Every generation has to have its test.
years, which had been decreed upon the
children of Israel as a punishment, were almost over.
Death of Miriam
As the camp was assembled there at Kadesh
for the second time, Miriam passed on to her death and was buried there. There is little reference to this. Miriam, of course, was a prophetess of God. Remember, she was the one who, as the older
sister of Moses and Aaron, led the singing on the shore of the Red Sea
when Pharaoh and his hosts were thrown into the deep. As nearly as we can tell chronologically,
Miriam was about 130 years old when she
died. There is not much more recorded
concerning her life. There may be a
reason for that. Like Aaron, Miriam had
also sinned greatly in her jealousy regarding Moses. She was probably about 90 years old at that point in time. She should have been old enough to know
There is one true lesson in this, even for Moses, and
that is that one’s age does not prevent one from sinning. Some people, when referring to righteousness
by faith, have jokingly called it righteousness by senility, in that, upon
becoming old, an individual becomes unable to have the grasp or comprehension
to distinguish between right and wrong.
Therefore, they reason, the Lord looks upon the past life and governs
accordingly. I do not think that is how
God views this situation.
Accountability of Leadership
There is a great deal of significance placed upon the
sins of leaders, and those sins bring a greater penalty than the sins of the
members of the congregations. I have for
some time now been pondering about how we are to relate to leadership
today. One of the greatest needs in the
historic movement is that of true leadership and organization.

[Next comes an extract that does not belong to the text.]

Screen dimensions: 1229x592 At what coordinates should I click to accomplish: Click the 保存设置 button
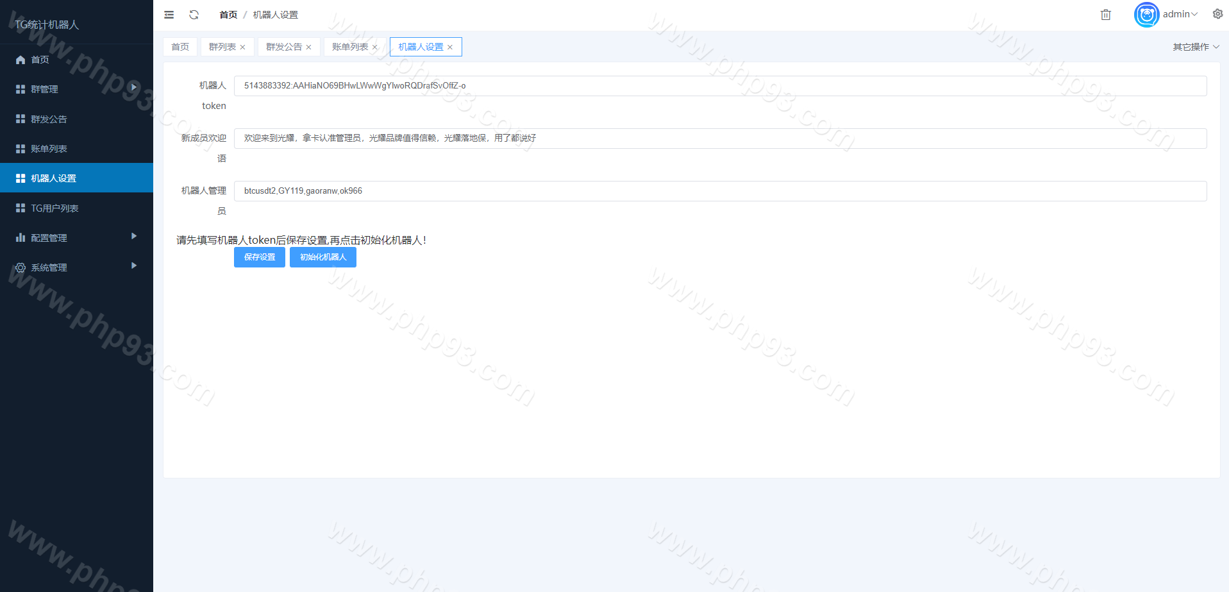(260, 257)
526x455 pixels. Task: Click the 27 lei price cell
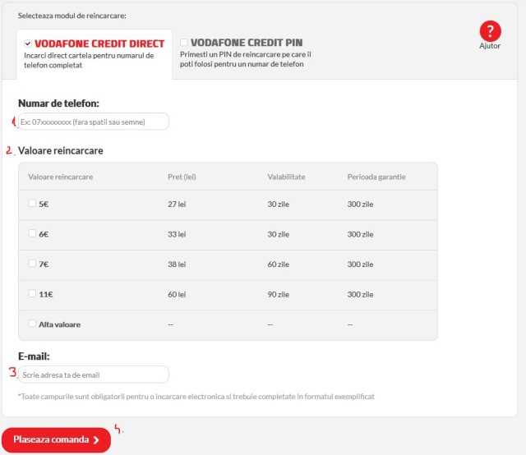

In Scripture, I find that those who have been called
to positions of leadership are going to be held to a greater
accountability. They are going to be
held to a greater accountability, because they have been placed in a position
of leadership over the congregation, and they are to lead that congregation in
the right way under any and all circumstances.
“The sins of good men, whose general deportment has
been worthy of imitation, are peculiarly offensive to God. They cause Satan to triumph, and to taunt the
angels of God with the failings of God’s chosen instruments, and give the
unrighteous occasion to lift themselves up against God.” The Story of Redemption, 168. Leaders hold a special place in the eyes of
God. Not only are they accountable for
their own sins, but they are also accountable as to how they influence their
congregation and the stands that they take.
The congregation is not held to that accountability.
As we read this story of Moses and the children of Israel, there is the tendency for us to look at what Moses
did, and say, “I just don’t see it as that bad of a situation.” We have a tendency to make the same
rationalization regarding Eve at the tree.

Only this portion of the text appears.